Tailor Made Web Tools & Services

Anchorage, Alaska – On-line Visitors Information Centre

Customized Enviroment – Build Your Vegas Experience on-line

Campaigns & Competitions


Destination DC “Date Nights” Campaign


Colorado’s Snow at First Sight Competition

Philadelphia’s “With Love” Campaign

Paris “What Kind of Shopping Addict Are you” Competition

4. Don’t Forget SEO

In search engine marketing, travel business is a well known category which is vast with a big competition in online marketing. From bookings of flights to hotel reservations, it is estimated that 70% of all flights are booked online through websites. So, we can easily assume this big on line competition. There are many DMOs and travel companies having websites on web offering online travel deals and holiday offers. Every website has its own unique range of products, services & travel solutions and likes to be in top search engine placements with their offers.

There is a big challenge here for an SEO as searches on travel related keywords and phrases are very high, even a small travel key phrase has a big amount of search counts on search engines like Google, Yahoo and Msn (Live). So, a travel website requires more hard work, good strategy and regular implementations for getting high search engines rankings.

Your SEO Strategy:

Identify your audience and goals…
Firstly you must consider the market and type of users you are looking to attract to the site, Google provides the following travel search marketing tips to consider:

  • What is the end objective for your business – transactions, branding, lead generation? Your approach may differ based on the decided outcome.
  • Determine the success metric in advance. What cost per transaction is acceptable? What is your target gross/net ROI?
  • Have a clearly defined target market or user in mind. Are you primarily interested in attracting leisure or business travelers and/or discount, mid-scale, or luxury travelers?


Research your keywords…
Google’s research showed that catching the user at an early stage of a buying cycle can still result in a sale 40% of the time. This is very interesting and creates a strong argument for capturing users early into their search for a holiday. However the main difference between targeting keywords for paid, as opposed to organic search, is the volume of keywords you can target. PPC allows you to have flexibility over the keywords which generate traffic and is very much about refining keyword selection and continually changing key targets based upon performance and seasonality.

With SEO you’re unlikely to get that luxury and have little margin for error when selecting keywords with high-conversion potential.  I would highly recommend using the pay-per-click data you have collected to help identify the top converting keywords.

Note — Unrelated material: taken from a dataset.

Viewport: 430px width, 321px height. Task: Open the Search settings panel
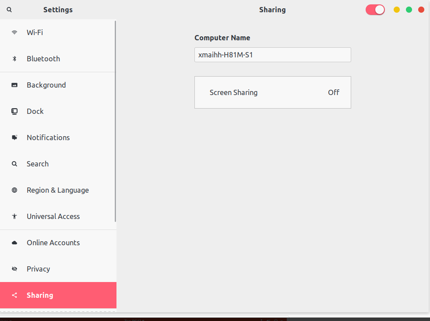pos(38,164)
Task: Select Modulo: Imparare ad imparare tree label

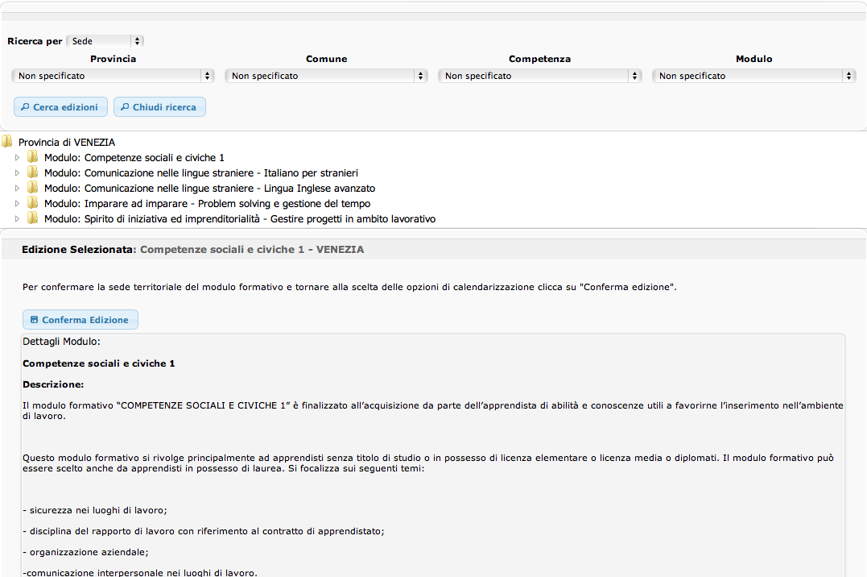Action: [207, 203]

After all if six months after optimising for “When to go on holiday to Cancun” you finally generate enough clickthrough data to realise this has a 0.1% conversion rate, it’s then very difficult to re-adjust and target “luxury holidays in Cancun Mexico” instead.

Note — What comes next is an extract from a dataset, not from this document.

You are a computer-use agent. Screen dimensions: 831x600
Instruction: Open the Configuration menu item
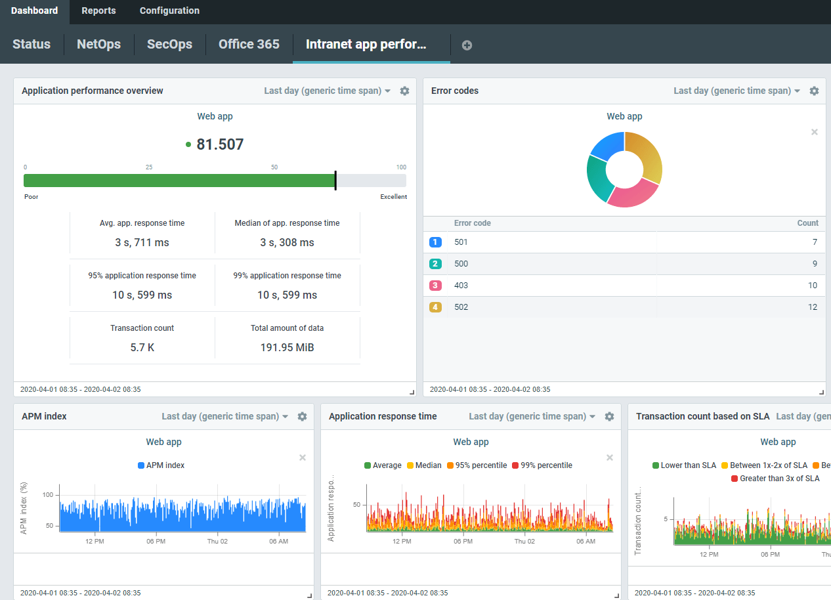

Test, test and test again…
Despite targeting the early stages of the buying cycle proving to be more successful than expected, I would still recommend targeting more specific queries as this is more likely to generate targeted visits from users who have a clearer idea about what they are looking for. For example, someone searching for a “long-weekend city break in New York” is more likely to complete a sale than a user performing an informational query such as “places to visit in New York”. At this stage the user is also likely to be narrowing down the number of websites they are looking to shortlist for completing a sale, so the competition should be fewer than a more generic search.

read more at: Travel SEO – How to Target Searchers at the Right Stage of the Buying Cycle

5. Convert!

Conversion strategies are the plans needed to convert a looker into a buyer! Your Website Design & Content, the Use of Social Media and your SEO strategy should all be part of your overall on-line marketing strategy. Without one, the typical conversion rate for a website is about 2% of visitors. This is not only about selling hotels, tickets to cultural events, tourist attractions, museums, sport activities etc but to sell your own products as well (city pass, walking tours, souvenirs etc).